- [Listed records]
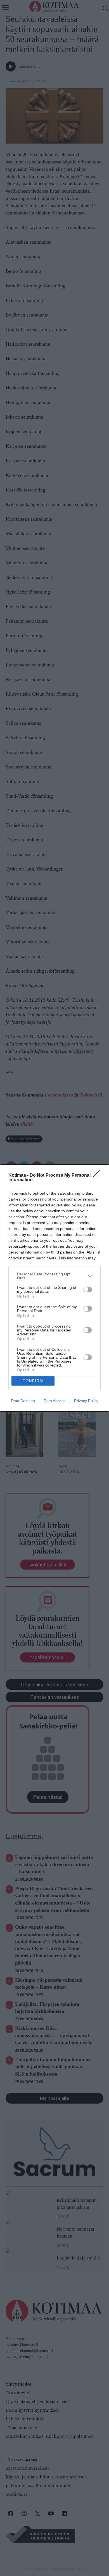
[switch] (87, 1289)
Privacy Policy (86, 1400)
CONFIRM (33, 1381)
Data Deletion (23, 1400)
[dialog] (54, 1288)
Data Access (54, 1400)
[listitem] (54, 1276)
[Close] (98, 1175)
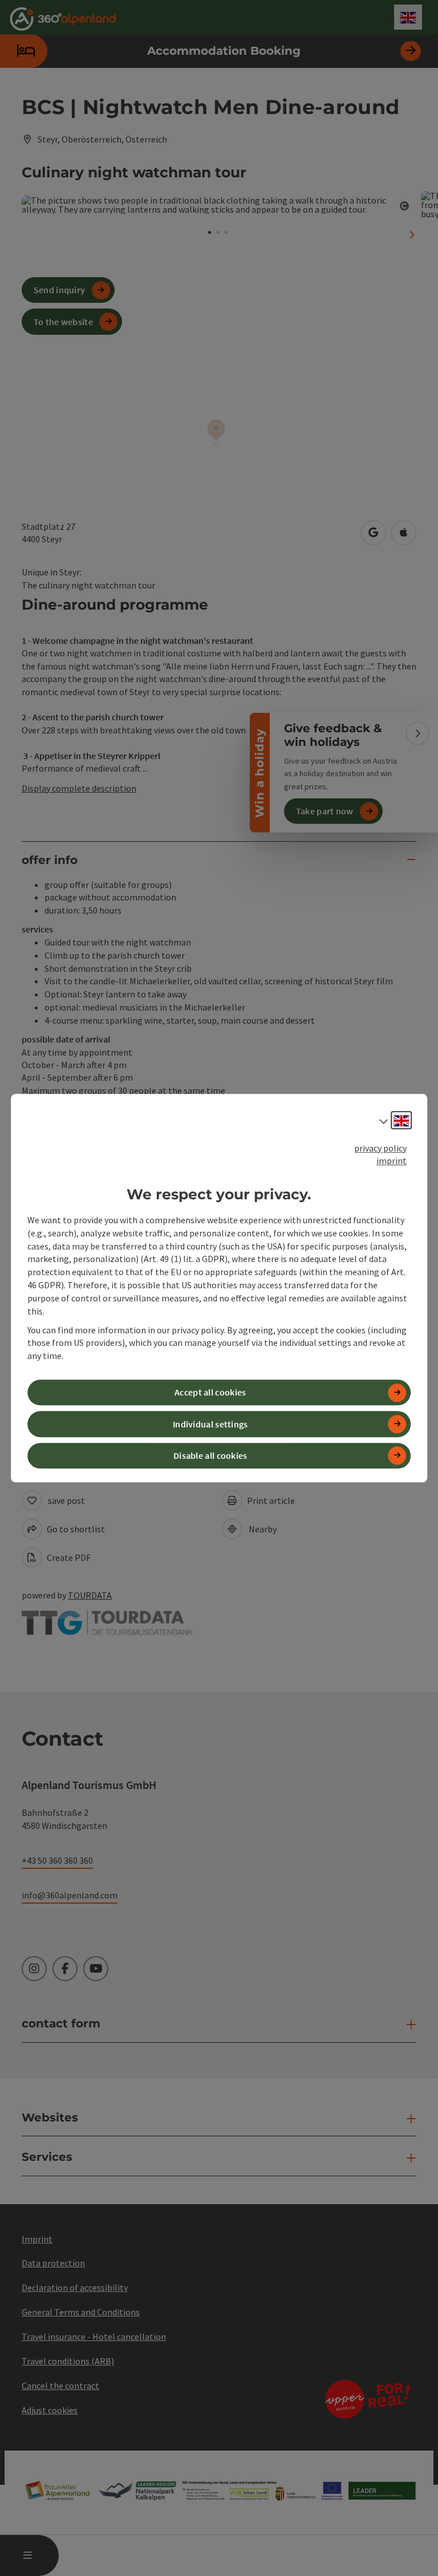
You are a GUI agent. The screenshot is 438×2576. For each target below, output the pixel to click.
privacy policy (380, 1148)
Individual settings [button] (210, 1424)
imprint (391, 1161)
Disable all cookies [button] (210, 1455)
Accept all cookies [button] (210, 1392)
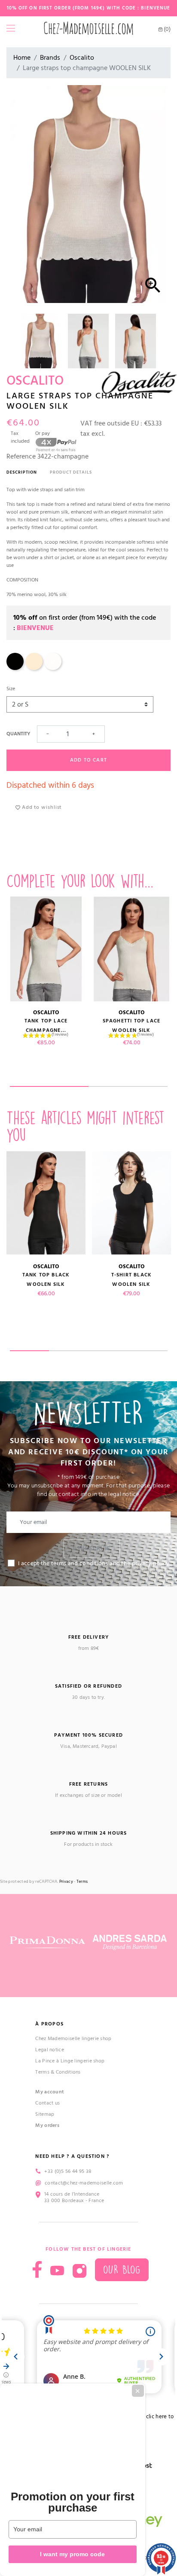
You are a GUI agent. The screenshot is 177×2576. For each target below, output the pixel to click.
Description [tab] (21, 472)
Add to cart (88, 760)
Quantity (18, 733)
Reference (21, 456)
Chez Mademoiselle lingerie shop (73, 2038)
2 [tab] (128, 1086)
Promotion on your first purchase (72, 2502)
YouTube (57, 2271)
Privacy (66, 1882)
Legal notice (49, 2049)
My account (49, 2092)
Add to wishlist (40, 807)
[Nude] (34, 668)
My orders (47, 2125)
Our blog (121, 2269)
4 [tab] (148, 1350)
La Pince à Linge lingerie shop (69, 2061)
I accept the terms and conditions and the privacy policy (93, 1563)
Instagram (79, 2271)
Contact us (47, 2103)
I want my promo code (72, 2554)
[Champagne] (52, 668)
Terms (82, 1882)
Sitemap (44, 2114)
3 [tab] (108, 1350)
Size (10, 688)
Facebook (37, 2269)
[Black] (15, 668)
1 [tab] (49, 1086)
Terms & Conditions (57, 2072)
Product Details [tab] (71, 472)
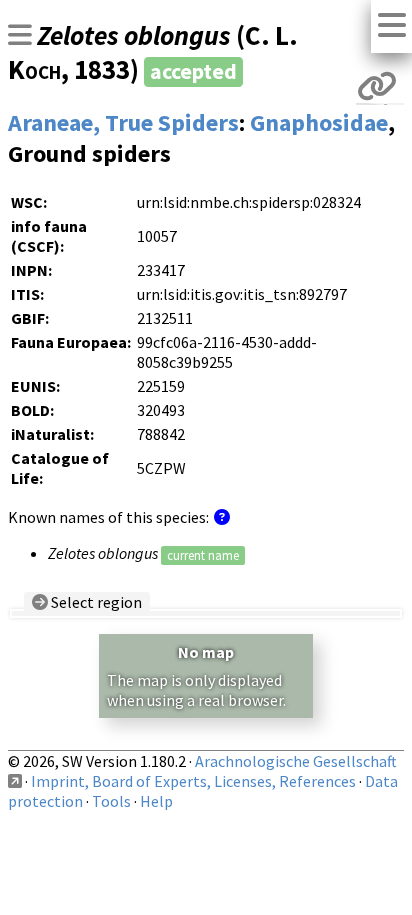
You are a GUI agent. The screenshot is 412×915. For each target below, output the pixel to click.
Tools (111, 801)
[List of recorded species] (20, 35)
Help (156, 801)
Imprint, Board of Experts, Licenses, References (193, 781)
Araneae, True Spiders (123, 122)
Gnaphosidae (319, 122)
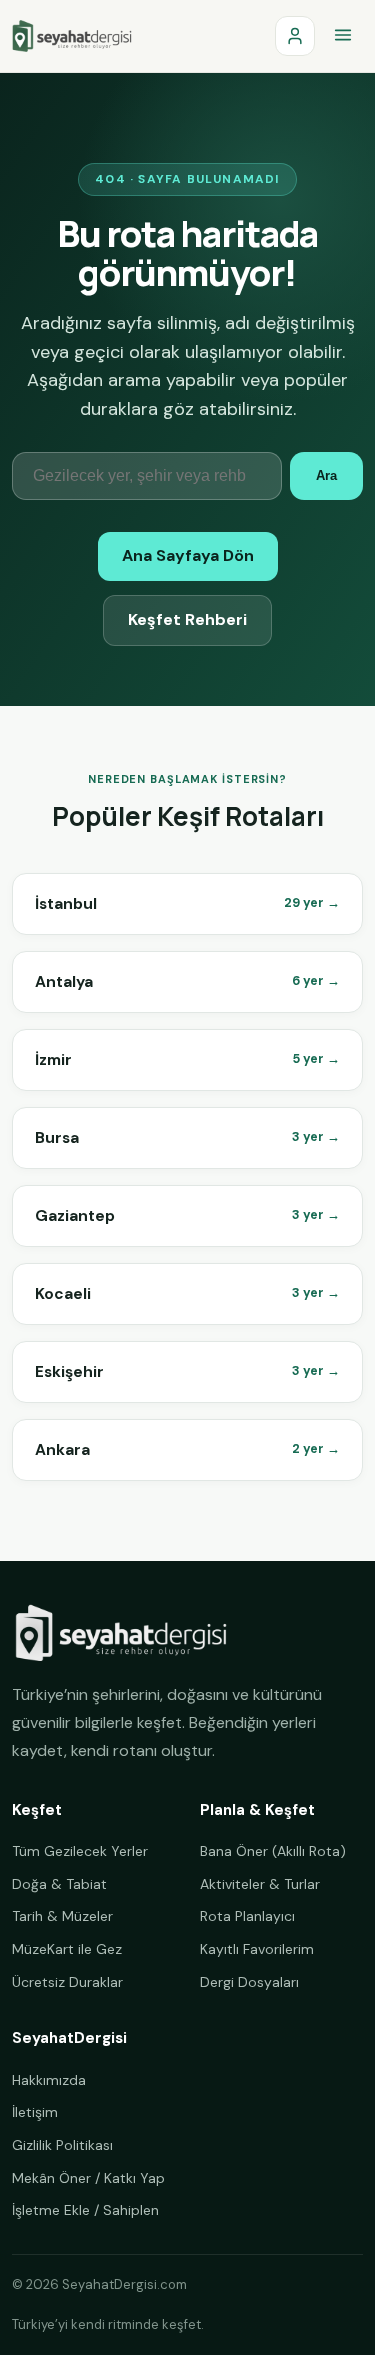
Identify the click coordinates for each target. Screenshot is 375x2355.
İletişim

- [Problem statement]
Scan the material for lines with the word "target", and copy each line you find.

- [Answer to the exercise]
You are a GUI agent. The screenshot is 438×2576. For each target below, output the pixel to click.
You are a GUI agent. The screenshot is 177×2576. For each target below, output the pixel to click.
You are a GUI agent. The screenshot is 412×915. For each target below, output the pixel to click.
Identify the click coordinates for each target. Screenshot is 375x2355.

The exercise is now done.